На свадьбе комиссар Глазунов сказал речь про мировую революцию, в огне которой они все должны погибнуть, чтобы остальные поколения всепланетного пролетариата были счастливы. Маняша так поняла, что сказано это для красоты, потому что гибнуть ей не хотелось и остальным тоже. Да и сам Глазунов потом сказал, что желает им большого количества детворы. А детям ведь живой отец нужен и живая мать. Значит, действительно, просто для красоты про гибель сказал.
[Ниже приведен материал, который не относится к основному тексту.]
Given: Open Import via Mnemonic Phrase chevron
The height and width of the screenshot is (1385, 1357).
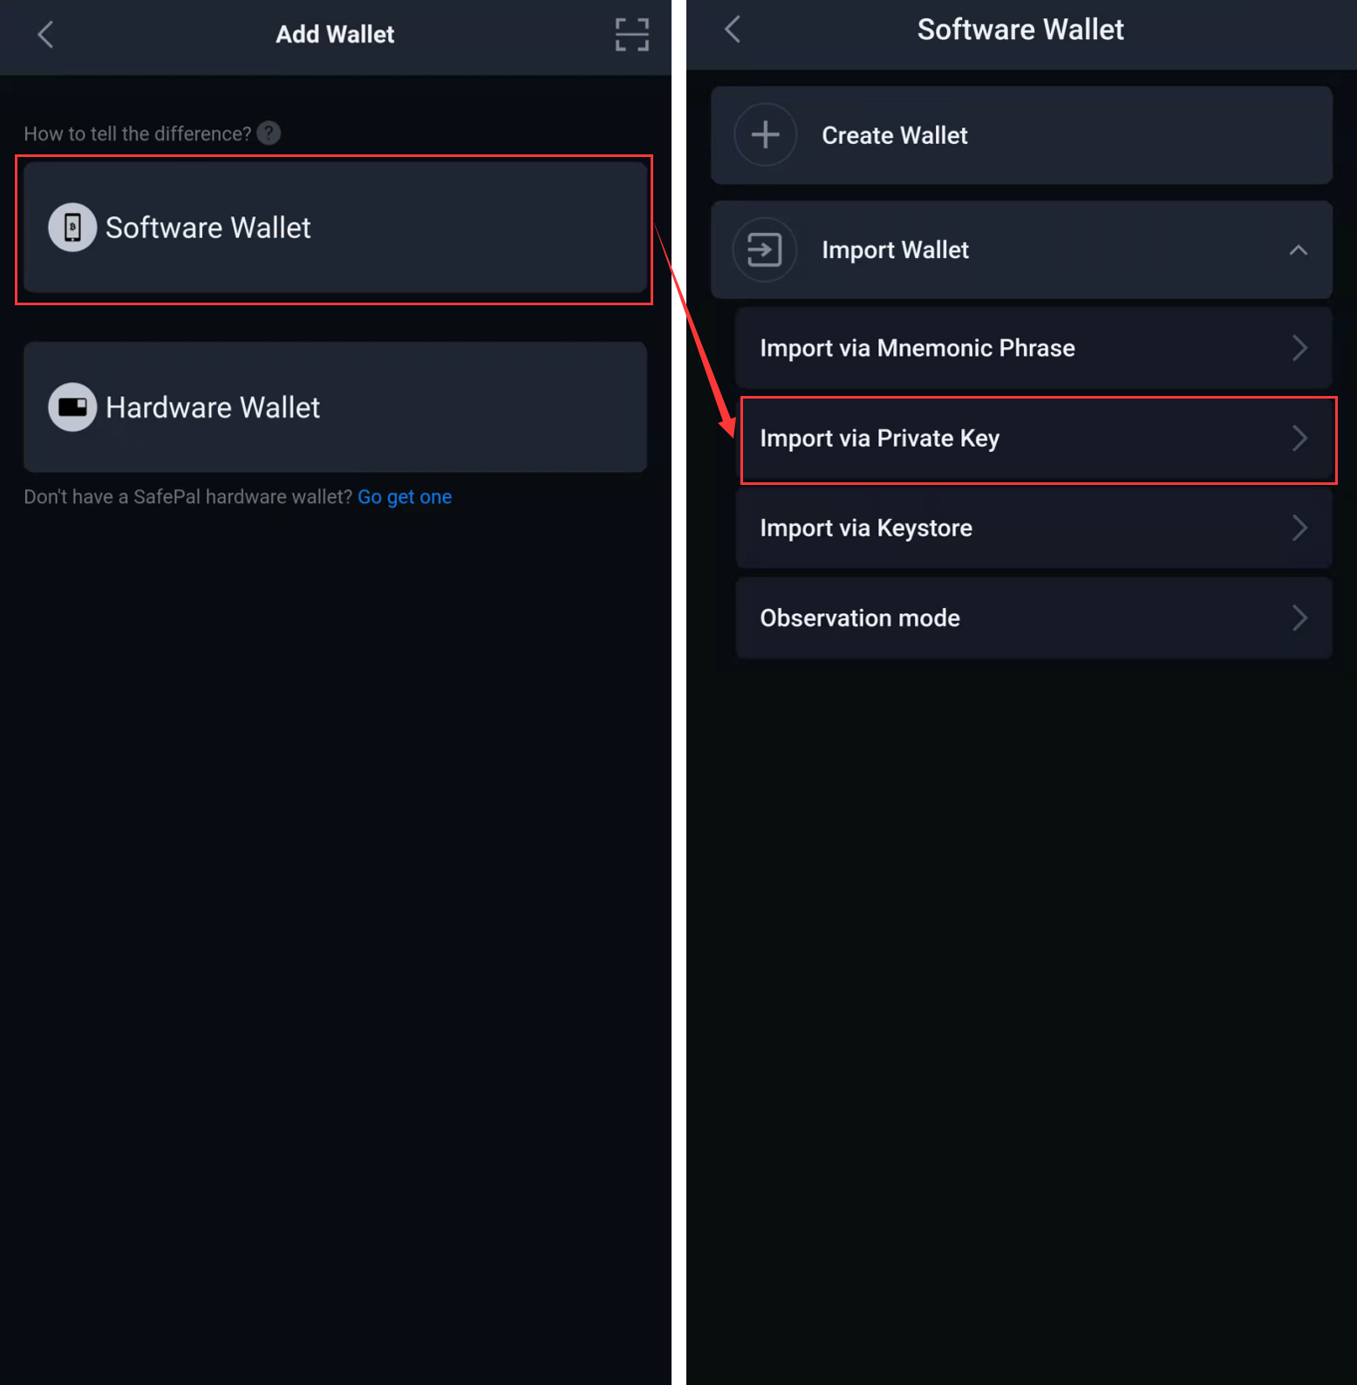Looking at the screenshot, I should tap(1299, 348).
Потом Леонид Леопольдович Свентицкий сказал про амазонок, что жили в древности. Такие мужественные женщины, которые храбро воевали, скакали на конях и даже отрезали себе правую грудь, чтобы не мешала она натягивать тетиву лука и пускать стрелы. И что Маняша должна теперь быть как амазонка. Тут она обиделась и сказала, что себя калечить не будет — что за глупости! Все засмеялись, а Свентицкий извинялся и говорил, что это он фигурально. Глазунов, однако, все-таки заметил ему, чтобы не молол всякое, потому что амазонки тем и славились, что у них мужей не было, а у Маняши теперь есть муж, хороший и славный человек, которому она должна быть женой и товарищем в его трудном авиационном пути. Потом он снял картуз и запел ни к селу ни к городу: «Динь-бом, динь-бом, слышен звон кандальный…» Тогда все поняли, что Глазунов пьяненький не столько от спирту, сколько от усталости, и хотели повести его поспать в дом. Но он сунул голову в ведро с холодной водой и твердо сказал: «Не хочу отбиваться от веселья!»
Казачонок Афанасий принес в подарок кутенка. Щеночек был симпатичный, толстоморденький, с молочными глазками и желтыми мохнатыми бровками, а Свентицкий подарил от имени всего отряда свои наручные швейцарские часы, с красным циферблатом и на сером ремешке. Маняша не хотела принимать подарок такой неимоверной ценности, но часы ее все-таки заставили взять. Только они не ходили, и их надо было потом ремонтировать. Глазунов принес свое одеяло, почти новое, желтой верблюжьей шерсти, перевязанное бантом из кумача. Хорошее одеяло, вот только низ был обожжен костром.
Маняша даже испугалась: «Что они, свихнулись? Зачем такое дарят?», но подарков, слава богу, больше не было. Потом дедуня хорошо заиграл на гармошке, с переливами, и все стали отплясывать. Только Глазунов не танцевал, ноги не ходили, а сидел рядом со Щепкиным и серьезно объяснял ему то, что он и так знал: мол, какой теперь отряд, почти без машин? Никакой отряд! И что дальше делать? Как жить? Еще жаловался, что были бы запчасти для ремонта «ньюпора», так это другое дело! Но их нет, и «ньюпора» нет! А вообще, война идет не по правилам, никто не знает, где левый фланг, а где правый, где фронт, а где тыл. А это нужно знать, хотя бы для того, чтобы отступать в нужном направлении и наступать — тоже. Щепкин слушал серьезно и говорил, что свои соображения Глазунов должен немедленно сообщить главному командованию в Серпухов, и тогда оно приказом сообщит ему, что считать тылом, а что фронтом.
Потом Кондратюк прочитал бумагу, написанную красивым почерком с завитушками, из которой явствовало, что произошло бракосочетание между Даниилом Семеновичем Щепкиным и Марьей Осиповной Усовой, которая отныне именуется Щепкиной и является его супругой. Заканчивалась бумага лозунгом: «Да здравствует революция! Смерть врагам!» Для достоверности Глазунов оттиснул лиловую отрядную печать по всем четырем углам свидетельства и даже на обороте.